_Text for analysis:_
- - -
Preparing a Shelter in Your Home
The safest place in your home during an emergency involving radioactive
materials is a centrally located room or basement. This area should
have as few windows as possible. The further your shelter is from
windows, the safer you will be.
Preparation is the key. Store emergency supplies in this area. An
emergency could happen at any time, so it is best to stock supplies
in advance and have everything that you need stored in the shelter.
Every 6 months, check the supplies in your shelter. Replace any expired
medications, food, or batteries. Also, replace the water in your shelter
every 6 months to keep it fresh.
Make sure that all family members know where the shelter is and what
it is for. Caution them not to take any items from that area. If someone
“borrows” items from your shelter, you may find that important
items are missing when they are most needed.
If you have pets, prepare a place for them to relieve themselves in
the shelter. Pets should not go outside during a radiation emergency
because they may track radioactive materials from fallout into the
shelter. Preparing a place for pets will keep the radioactive materials
from getting inside the shelter.
Preparing Emergency Supplies
Stock up on supplies, just as you would in case of severe weather
conditions or other emergencies. Following is a list of things to
consider when preparing your emergency kit.
• Food with a long shelf life—Examples of this include
canned, dried, and packaged food products. Store enough food for each
member of the household for at least 3 days.
- - -
_Brief:_
Pick up the text on preparing a home shelter for a radiation emergency right after its last sentence and keep writing it. The items that follow have no connection to the text on preparing a home shelter.

_Source information:_
- - -
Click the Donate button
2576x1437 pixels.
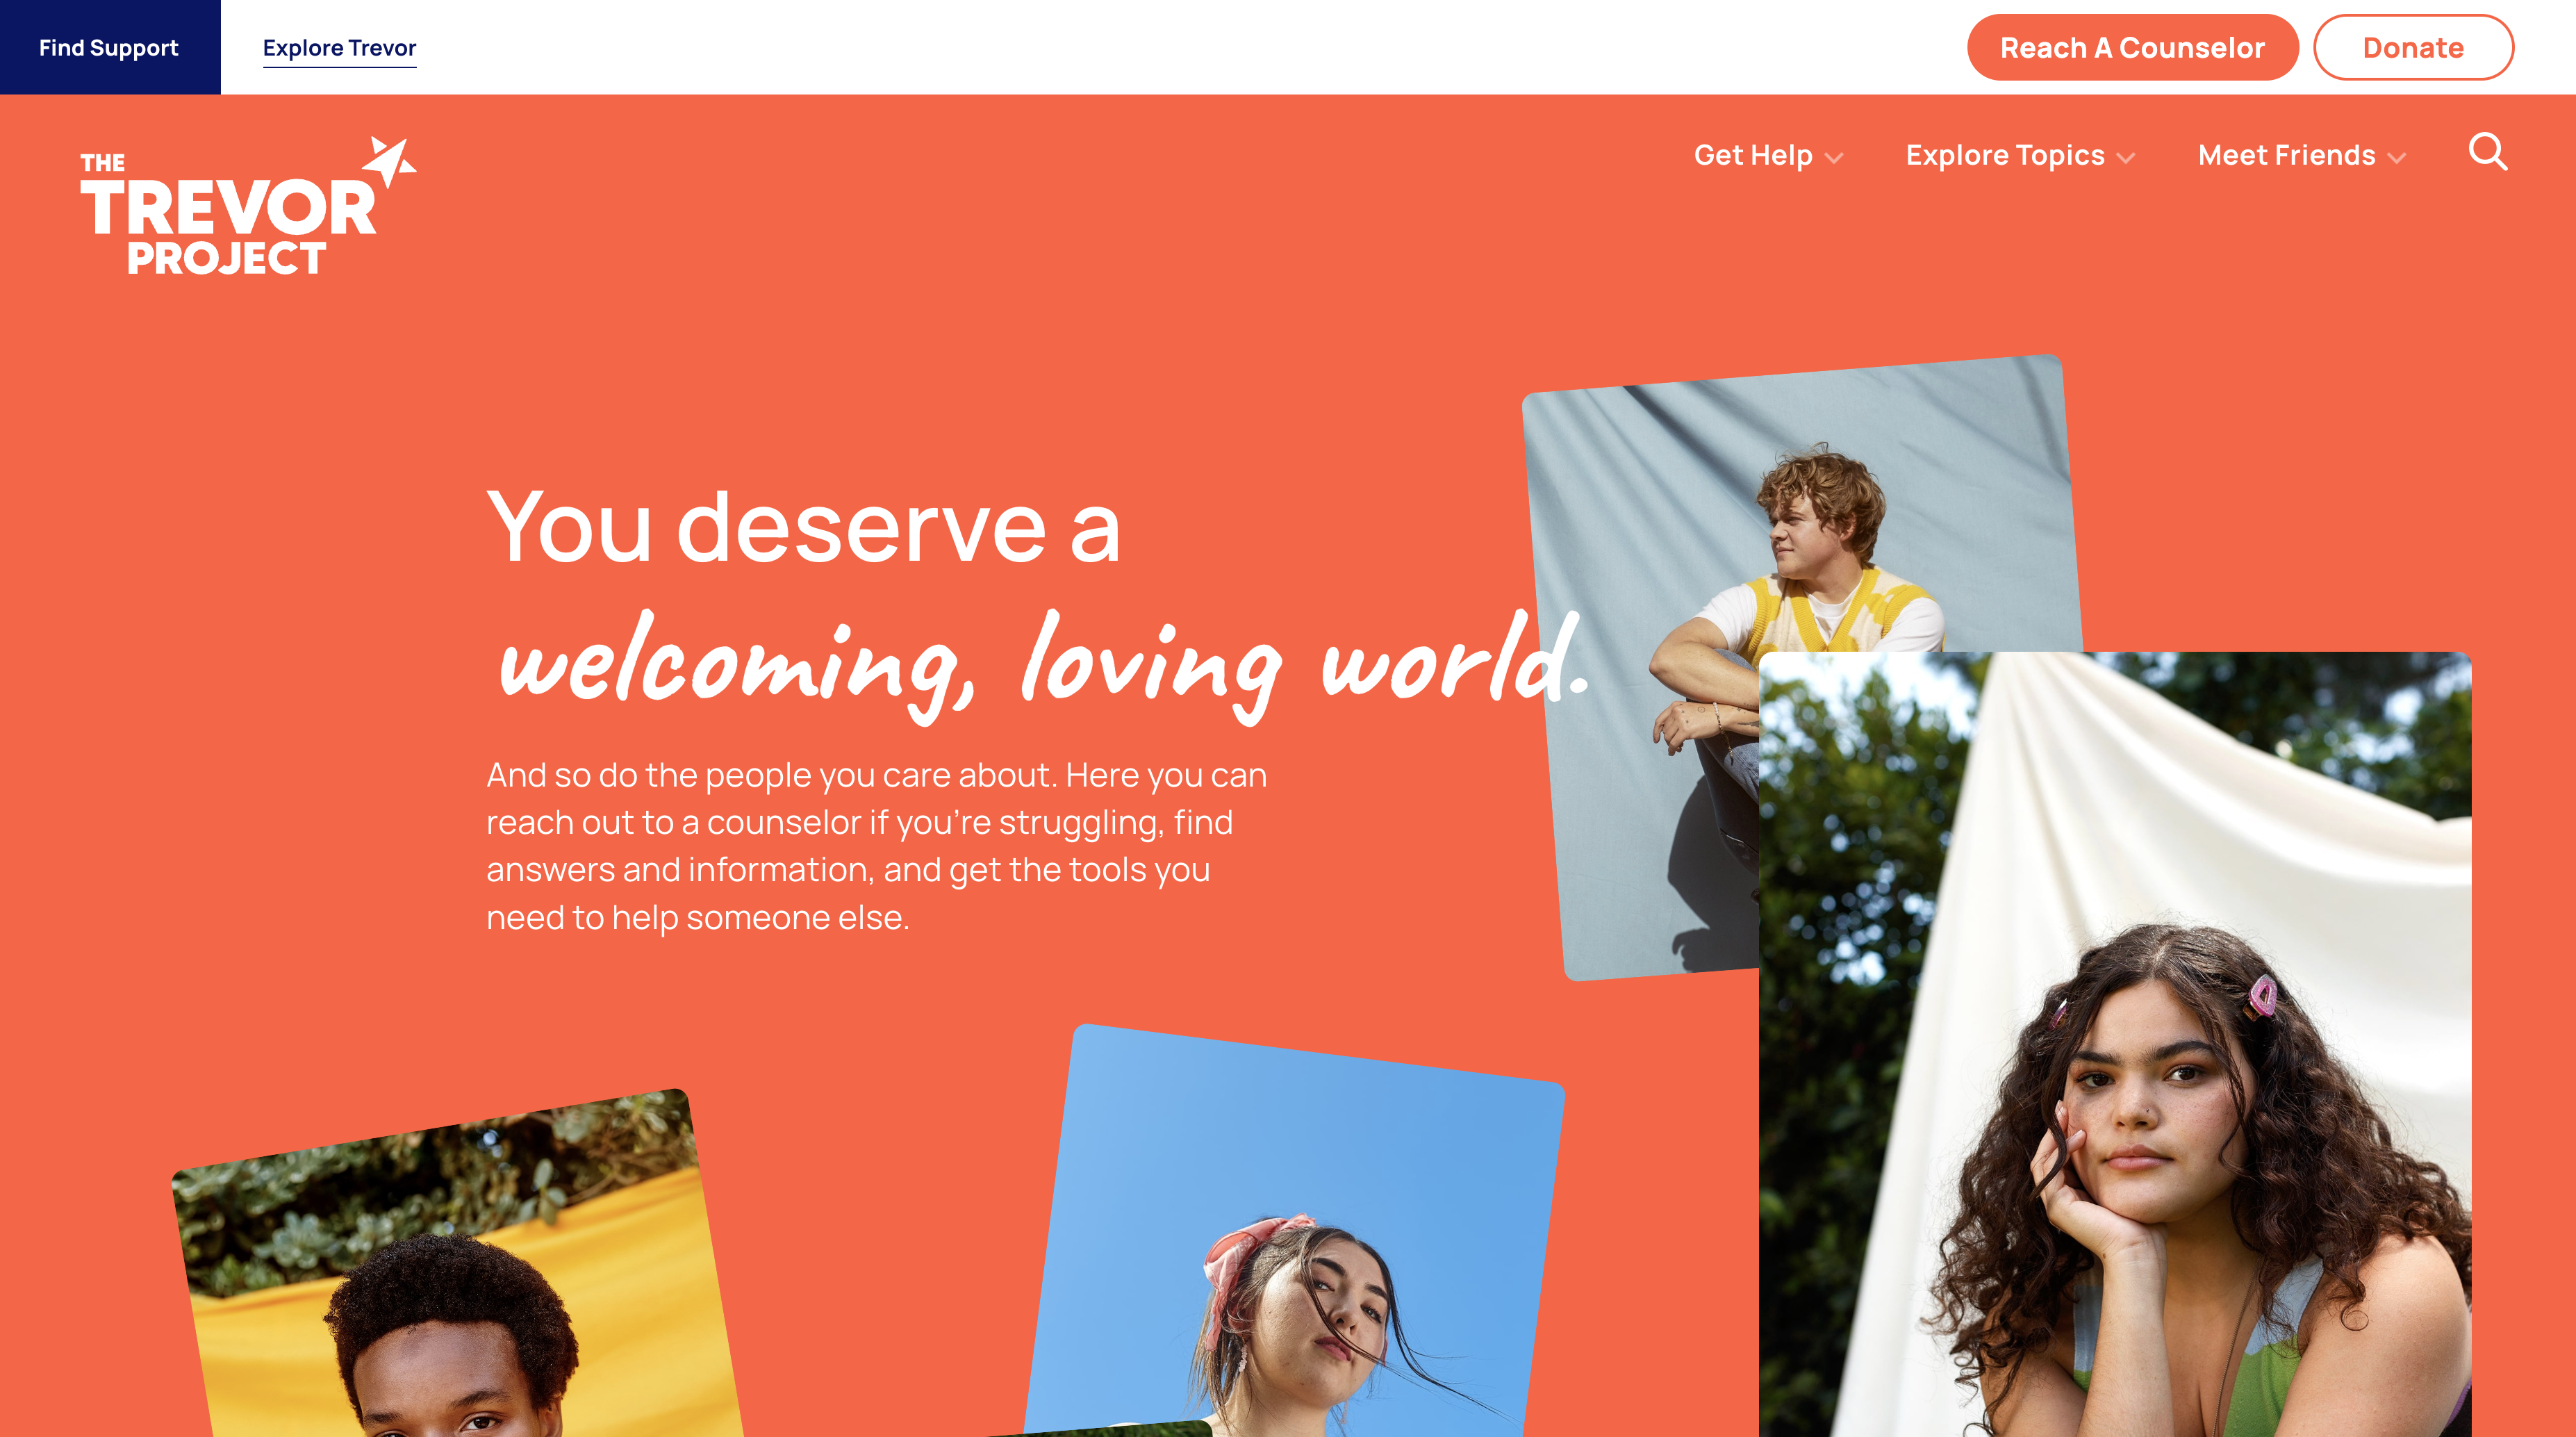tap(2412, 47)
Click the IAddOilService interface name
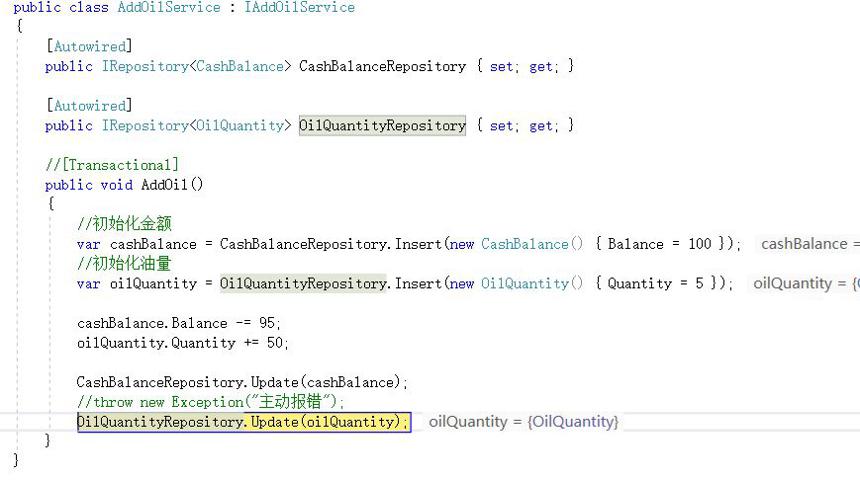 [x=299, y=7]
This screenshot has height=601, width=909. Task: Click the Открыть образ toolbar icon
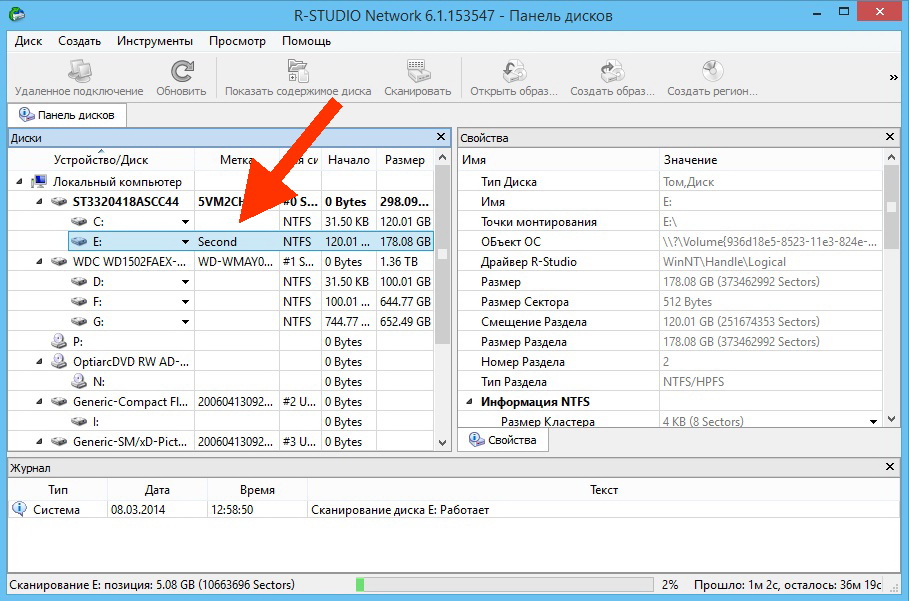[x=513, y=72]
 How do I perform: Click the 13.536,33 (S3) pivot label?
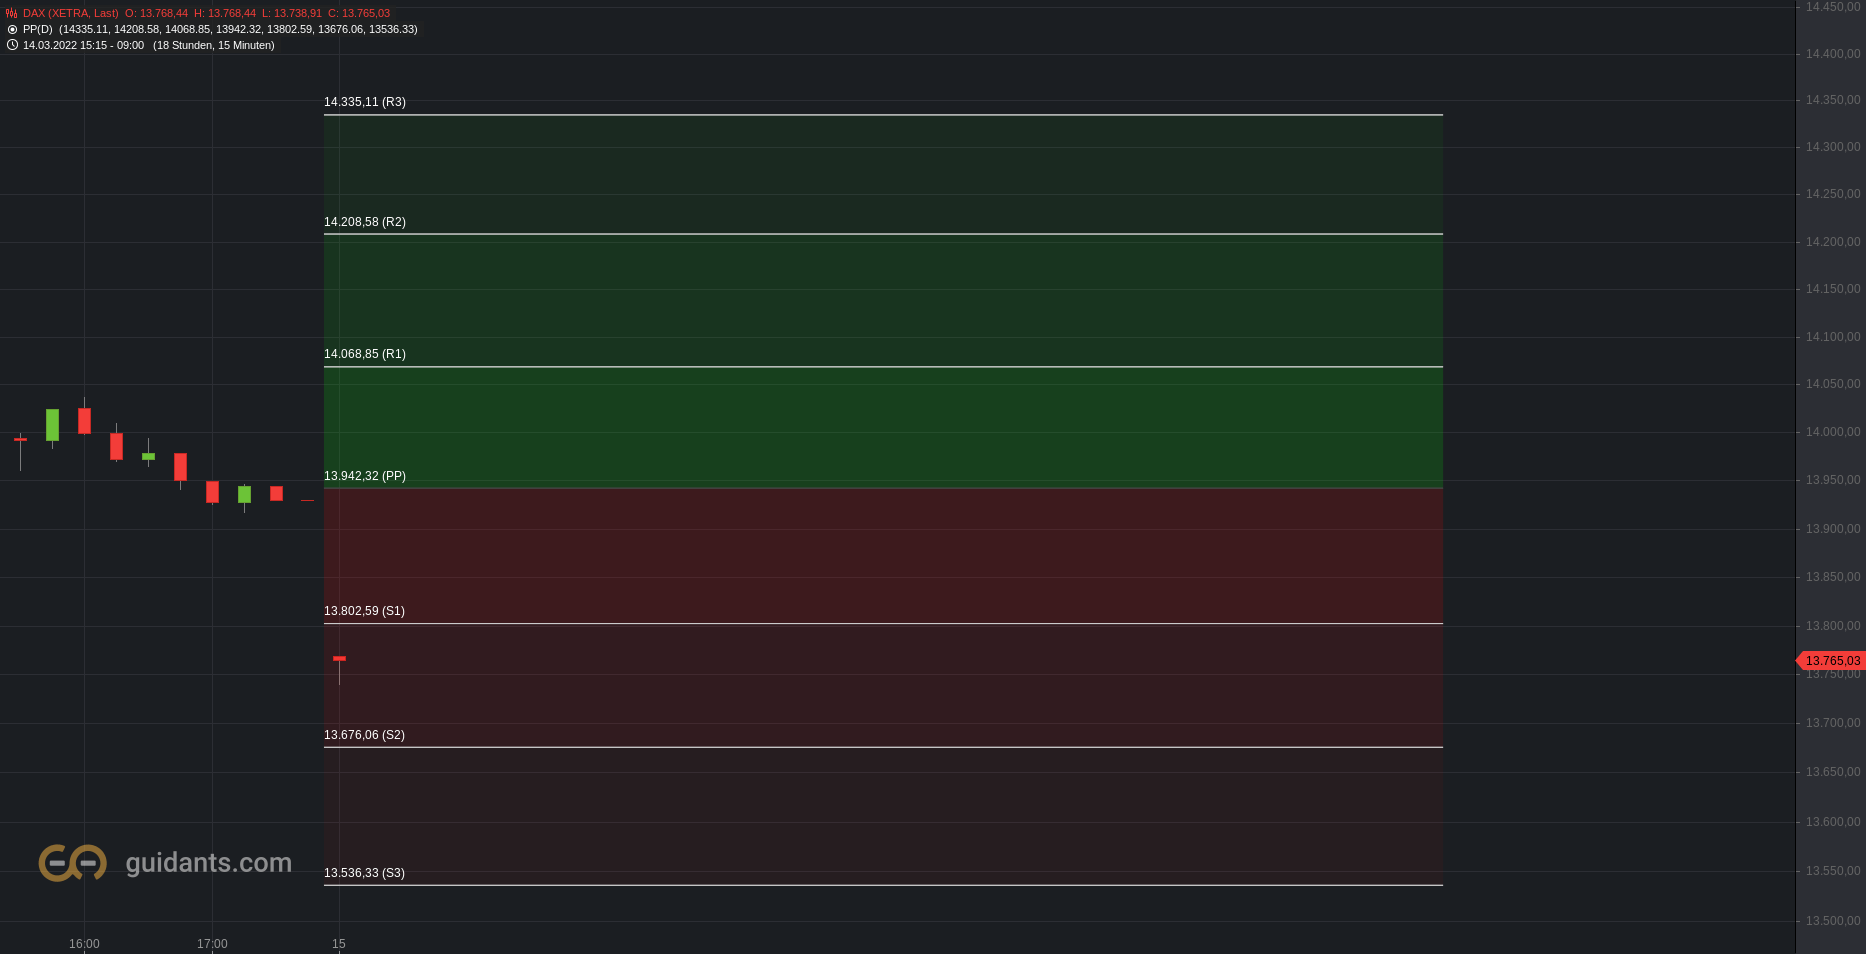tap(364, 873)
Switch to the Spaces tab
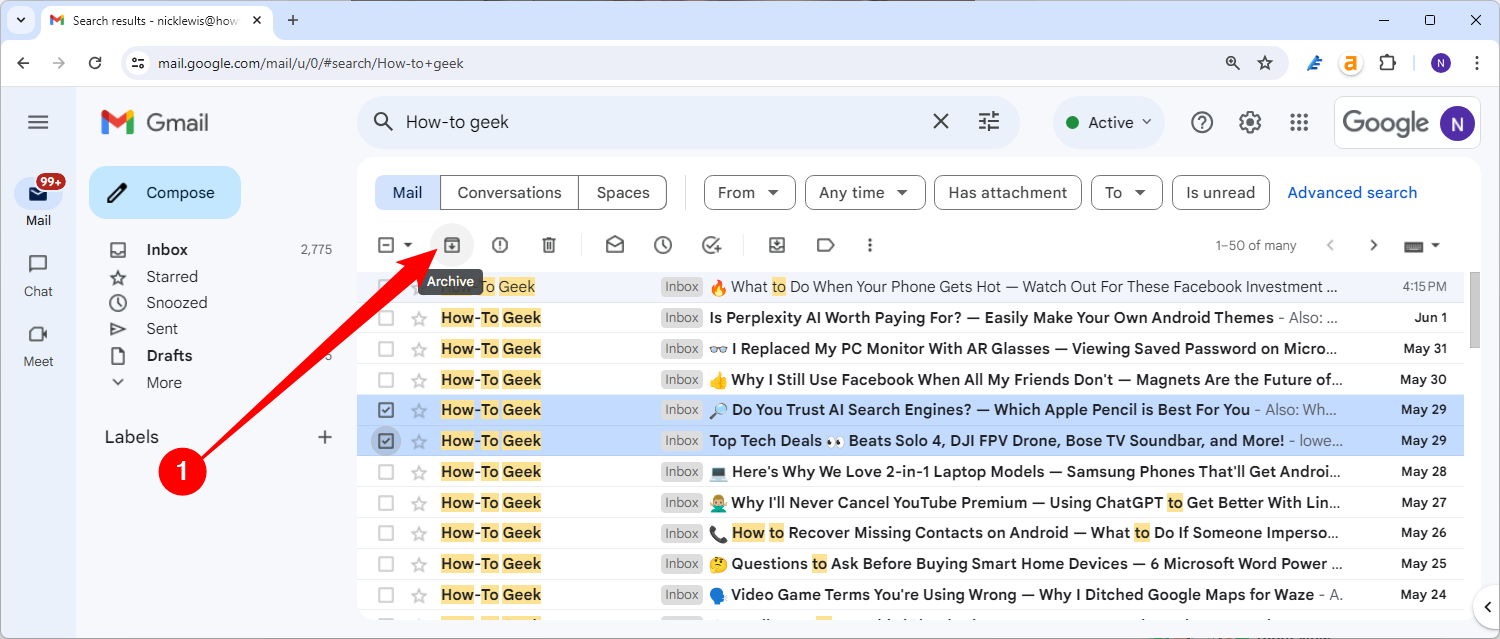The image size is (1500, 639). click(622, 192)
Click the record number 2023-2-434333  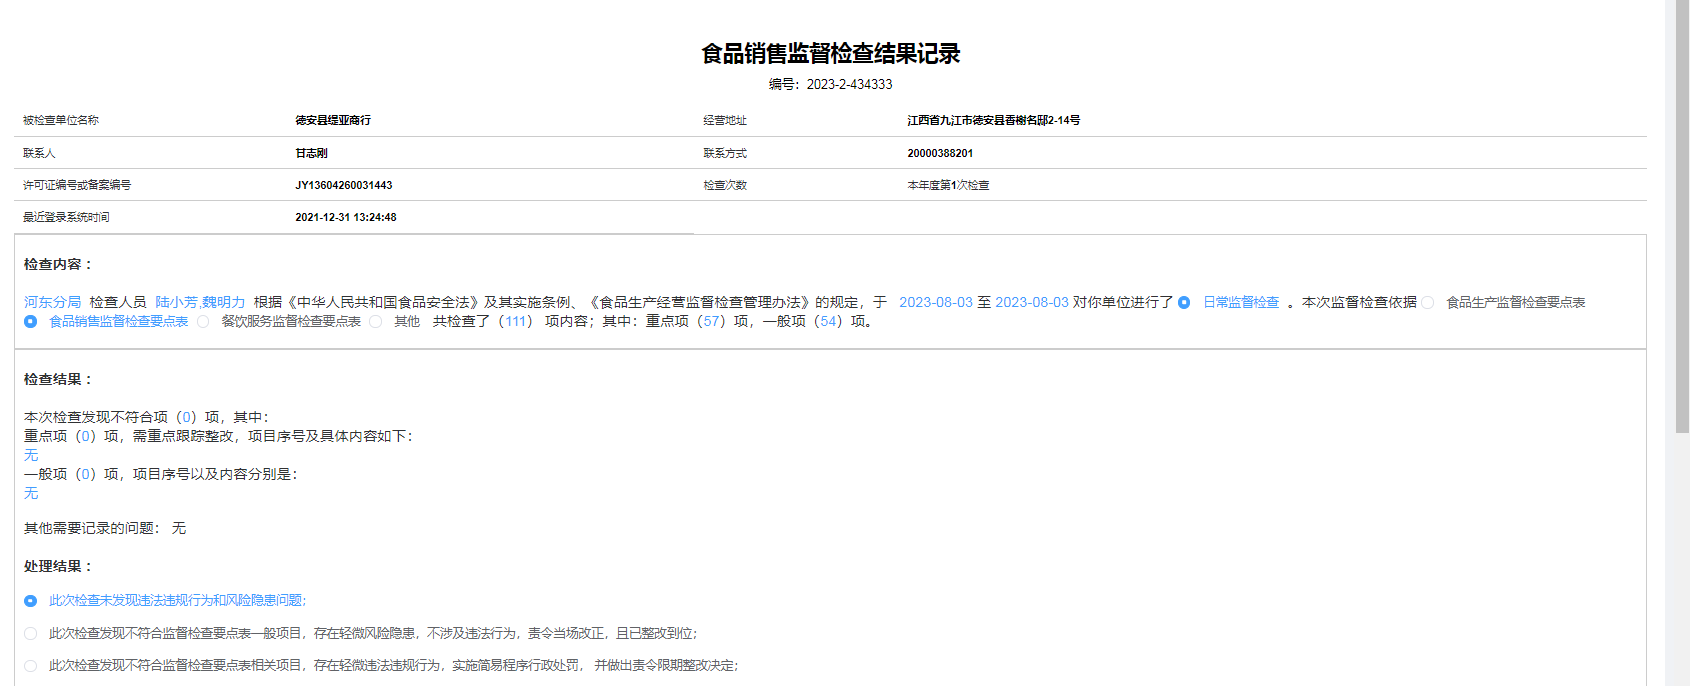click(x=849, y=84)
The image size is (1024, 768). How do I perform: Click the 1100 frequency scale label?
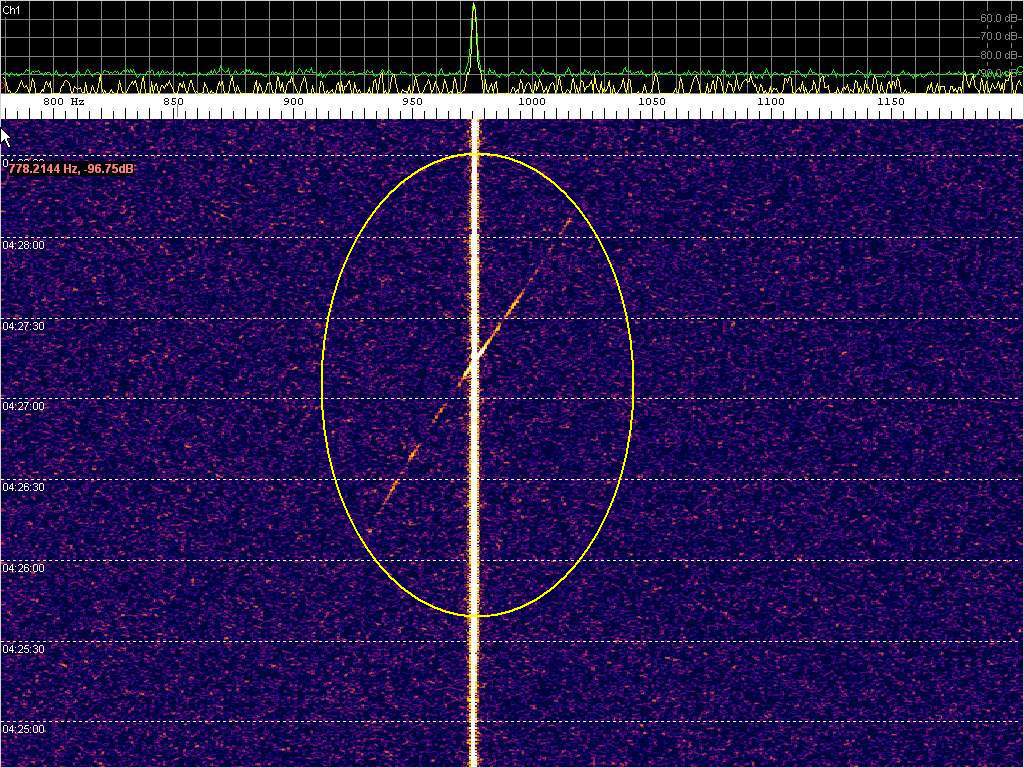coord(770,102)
- - -
_Result of this task:_
• Water—In preparation for an emergency, purchase and
store bottled water or simply store water from the tap. Each person
in the household will need about 1 gallon per day; plan on storing
enough water for at least 3 days.
• A change of clothes and shoes—Check clothing every 6
months and remove clothes that no longer fit or are unsuitable for
seasonal weather. Remember to include underwear, socks, sturdy shoes
or work boots, and winter or summer clothes as needed.
• Paper plates, paper towels, and plastic utensils—Store
disposable dishware and utensils because you will not have enough
water to wash dishes and because community water sources may be contaminated.
• Plastic bags—Because you may not be able to leave your
shelter for several days, you will need to collect your waste in plastic
bags until it can be removed.
• Bedding—Store sheets, blankets, towels, and cots for
use during the time that you cannot leave your shelter.
• Battery-operated radio and batteries—Electrical power
may not be on for several days. A battery-operated radio will allow
you to listen to emergency messages.
• Medicines—Have 2-3 days’ dose of your current
prescription medicines in a childproof bottle for your shelter medical
kit; label with the name and expiration date of the medicine. (Discuss
with your doctor the best way to obtain this small amount of extra
medicine.) Be sure to check medicines in your kit every 6 months to
make sure they are not past the expiration date.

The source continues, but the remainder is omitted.